TL;DR - Quick Summary

  • anyschema uses a pipeline architecture with two main phases:

    1. Adapters normalize input specs (Pydantic, dict, etc.) into (field_name, field_type, metadata) tuples.
    2. Parser pipeline converts each type to a Narwhals dtype by running parser steps in sequence.
  • Parser steps run in order and the first step to handle a type to Narwhals returns:

    1. ForwardRefStep - Resolves ForwardRef('ClassName')
    2. UnionTypeStep - Extracts non-None from T | None
    3. AnnotatedStep - Separates Annotated[T, ...] into type + metadata
    4. AnnotatedTypesStep - Refines types based on constraints (e.g., PositiveInt -> UInt64)
    5. PydanticTypeStep - Handles Pydantic-specific types
    6. PyTypeStep - Fallback for standard Python types
  • Key concepts:

    • Return None if your parser can't handle a type (lets next parser try).
    • Use self.pipeline.parse() for recursion (handles nested types like list[YourType]).
    • Pass metadata through when recursing (metadata=metadata).
    • Order matters - specialized parsers before general ones.
  • To extend anyschema:

    • Create custom parser steps to handle new types.
    • Create custom adapters to support new schema formats.
    • See Advanced Usage for examples.

Overview

anyschema follows a pipeline architecture with two main components:

  1. Spec Adapters: Convert input specifications into a normalized format.

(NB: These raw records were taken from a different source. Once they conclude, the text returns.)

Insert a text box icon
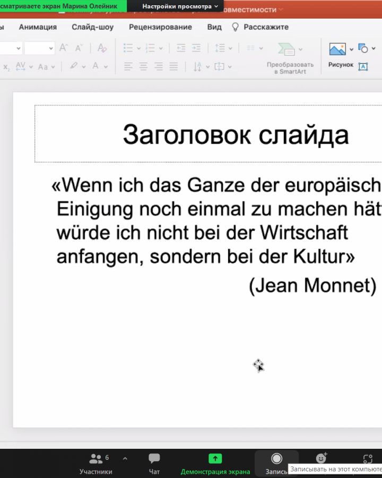This screenshot has height=478, width=382. pyautogui.click(x=363, y=66)
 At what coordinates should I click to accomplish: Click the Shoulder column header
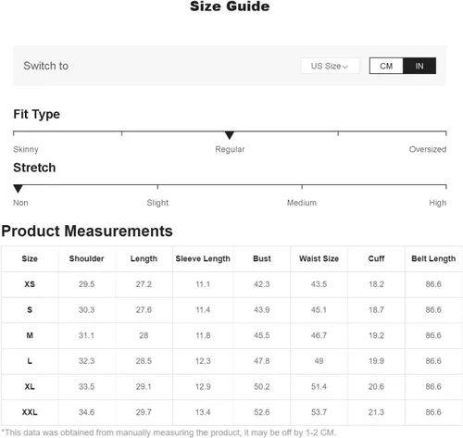coord(86,258)
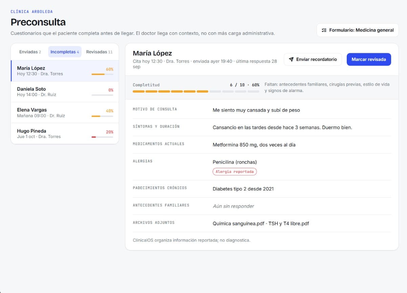Click the checklist icon beside Formulario
407x293 pixels.
[324, 30]
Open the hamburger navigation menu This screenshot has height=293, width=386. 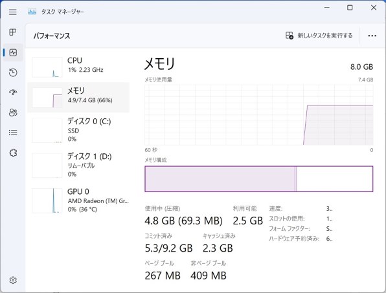click(x=13, y=12)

For specifications supported directly by anyschema there is no need to create custom adapters.
  2. Parser Pipeline: A sequence of parser steps that convert types into Narwhals dtypes.
---
config:
  look: handDrawn
  theme: neutral
---
flowchart TD
    A[Input Specification] --> B[Spec Adapter]
    B --> C[ParserPipeline]
    C --> D[Narwhals Schema]
    D --> E[Output Format]

    NA["Pydantic Models<br/>Python mappings or sequences"]
    NB["pydantic_adapter<br/>into_ordered_dict_adapter"]
    NE["pyarrow, polars or pandas schema"]

    A -.-> NA
    B -.-> NB
    E -.-> NE

    C -.->|steps| P[Parser Steps]

    subgraph Pipeline["Parser Pipeline Steps"]
        P1[ForwardRefStep] --> P2[UnionTypeStep]
        P2 --> P3[AnnotatedStep]
        P3 --> P4[AnnotatedTypesStep]
        P4 --> P5[PydanticTypeStep]
        P5 --> P6[PyTypeStep]

        N1["Resolves forward references"]
        N2["Extracts non-None types"]
        N3["Separates base type from metadata"]
        N4["Refines types based on constraints"]
        N5["Handles Pydantic-specific types"]
        N6["Fallback for standard Python types"]

        P1 -.-> N1
        P2 -.-> N2
        P3 -.-> N3
        P4 -.-> N4
        P5 -.-> N5
        P6 -.-> N6
    end

    P -.-> P1

    style A fill:#e1f5ff
    style B fill:#fff4e6
    style C fill:#f3e5f5
    style D fill:#e8f5e9
    style E fill:#e1f5ff
    style NA fill:#fff,stroke:#999,stroke-dasharray: 5 5
    style NB fill:#fff,stroke:#999,stroke-dasharray: 5 5
    style NE fill:#fff,stroke:#999,stroke-dasharray: 5 5
    style N1 fill:#fff,stroke:#999,stroke-dasharray: 5 5
    style N2 fill:#fff,stroke:#999,stroke-dasharray: 5 5
    style N3 fill:#fff,stroke:#999,stroke-dasharray: 5 5
    style N4 fill:#fff,stroke:#999,stroke-dasharray: 5 5
    style N5 fill:#fff,stroke:#999,stroke-dasharray: 5 5
    style N6 fill:#fff,stroke:#999,stroke-dasharray: 5 5
    style P fill:#f3e5f5

Core Components

Spec Adapters

Spec adapters are functions that convert various input formats into a unified representation, namely an iterable of (field_name, field_type, metadata) tuples.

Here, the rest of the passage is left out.